Q15 of 38 · Test design
How do you design tests for a feature flag system?
Short answer
Short answer: Test the flag's two states (on/off), all combinations with other flags it interacts with, the rollout mechanism (percentage, user targeting), the off-default fallback, and the cleanup pathway. Don't trust the flag platform — assume it can return wrong values and the system should still degrade gracefully.
Detail
Feature flags are testing's force multiplier — and bug magnet. They expand the cross-product of system state, and naive tests miss the failure modes that flag rollouts cause.
Per-flag binary states. Each flag should be tested in both on and off. If a flag is added with default off, both states need explicit coverage before promotion.
Flag interactions. Two flags A and B both controlling parts of the same flow → 4 combinations. With n interacting flags it's 2^n; use pairwise once n > 4.
Targeting / rollout mechanisms:
- Percentage rollout: user X is in the 10% bucket; assertion that they consistently get the same value across requests.
- User targeting: specific users / cohorts get the flag; verify the targeting condition.
- Geo / device targeting: behaviour for each segment.
Default behaviour when the flag service is down. Critical: if your flag platform (LaunchDarkly, Split, in-house) returns an error or times out, what does the system do? Most platforms recommend "use the configured default value" — test that explicitly.
Flag transitions:
- Flag goes from off → on while user is mid-session: does the UI reflect immediately? Is there a stale-state risk?
- Flag goes on → off (rollback): same question, plus does any data created under "on" survive cleanup?

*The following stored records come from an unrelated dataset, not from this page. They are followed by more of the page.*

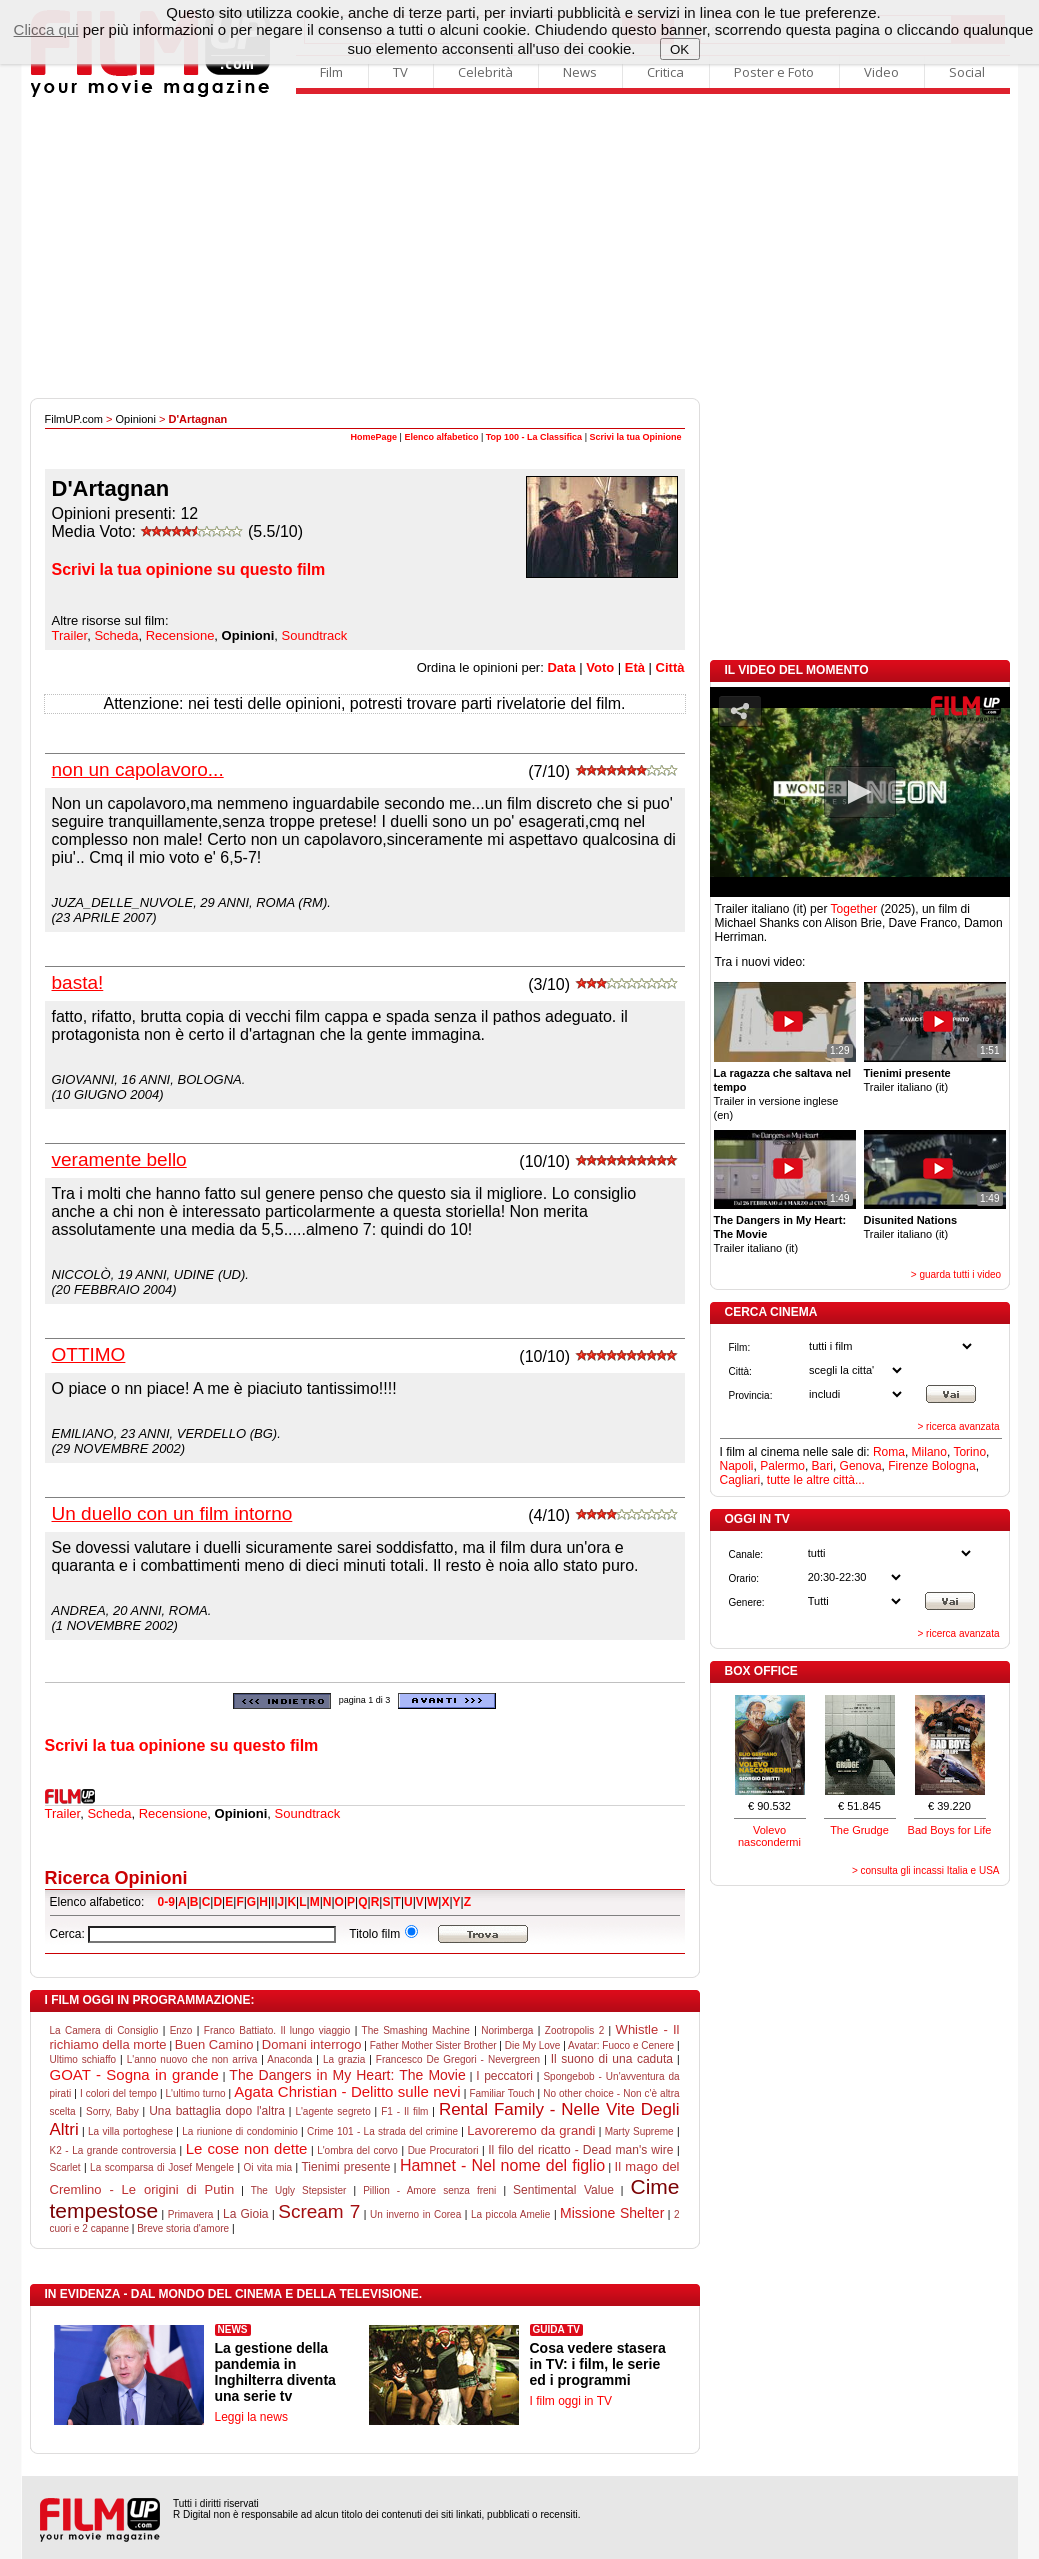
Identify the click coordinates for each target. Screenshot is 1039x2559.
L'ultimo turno (196, 2093)
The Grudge (859, 1830)
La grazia (344, 2059)
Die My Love (533, 2045)
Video (881, 72)
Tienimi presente (345, 2167)
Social (967, 72)
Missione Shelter (612, 2213)
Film (331, 72)
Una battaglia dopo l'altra (217, 2111)
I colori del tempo (118, 2093)
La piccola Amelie (510, 2214)
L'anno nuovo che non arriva (192, 2059)
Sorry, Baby (112, 2111)
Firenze (908, 1466)
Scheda (116, 635)
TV (400, 72)
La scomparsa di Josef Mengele (162, 2167)
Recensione (180, 635)
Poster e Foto (774, 72)
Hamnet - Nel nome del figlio (502, 2165)
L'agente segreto (332, 2111)
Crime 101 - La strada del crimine (382, 2131)
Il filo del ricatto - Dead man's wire (580, 2150)
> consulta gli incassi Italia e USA (926, 1870)
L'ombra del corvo (357, 2150)
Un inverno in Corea (415, 2214)
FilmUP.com (74, 419)
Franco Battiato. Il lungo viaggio (277, 2030)
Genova (861, 1466)
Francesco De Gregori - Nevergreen (458, 2059)
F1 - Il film (404, 2111)
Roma (889, 1452)
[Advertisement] (520, 248)
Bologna (954, 1466)
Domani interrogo (312, 2044)
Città (670, 667)
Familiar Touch (501, 2093)
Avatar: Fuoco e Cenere (621, 2045)
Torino (969, 1452)
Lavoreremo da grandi (531, 2130)
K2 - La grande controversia (113, 2150)
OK (679, 49)
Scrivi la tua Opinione (635, 437)
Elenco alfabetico (441, 437)
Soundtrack (315, 635)
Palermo (782, 1466)
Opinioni (136, 419)
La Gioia (245, 2214)
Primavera (191, 2214)
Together (854, 909)
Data (561, 667)
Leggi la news (251, 2417)
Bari (822, 1466)
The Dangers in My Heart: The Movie (347, 2075)
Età (635, 667)
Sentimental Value (563, 2190)
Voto (600, 667)
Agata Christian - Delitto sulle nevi (347, 2091)
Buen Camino (214, 2044)
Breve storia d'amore (183, 2228)
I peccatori (504, 2076)
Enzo (181, 2030)
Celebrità (485, 72)
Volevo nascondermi (769, 1836)
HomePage (374, 437)
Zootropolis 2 (574, 2030)
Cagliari (740, 1480)
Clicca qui (46, 29)
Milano (929, 1452)
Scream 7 (319, 2211)
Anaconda (289, 2059)
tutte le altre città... (816, 1480)
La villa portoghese (130, 2131)
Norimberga (507, 2030)
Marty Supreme (639, 2131)
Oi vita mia (267, 2167)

Cleanup / decommission. Old flags accumulate. Test that the codebase has explicit cleanup paths — when the flag is removed, the "on" code path becomes the default and the "off" branch is deleted. (Most flag bugs come from stale flags.)
Test design moves: run the suite twice in CI, once with each value of any "currently rolling out" flag; canary or shadow tests in production verify the flag's effect matches the expectation for live traffic; audit logs verify the flag's state change is logged with who/when/why.
The senior signal: treating feature flags as a test design dimension, not as an afterthought.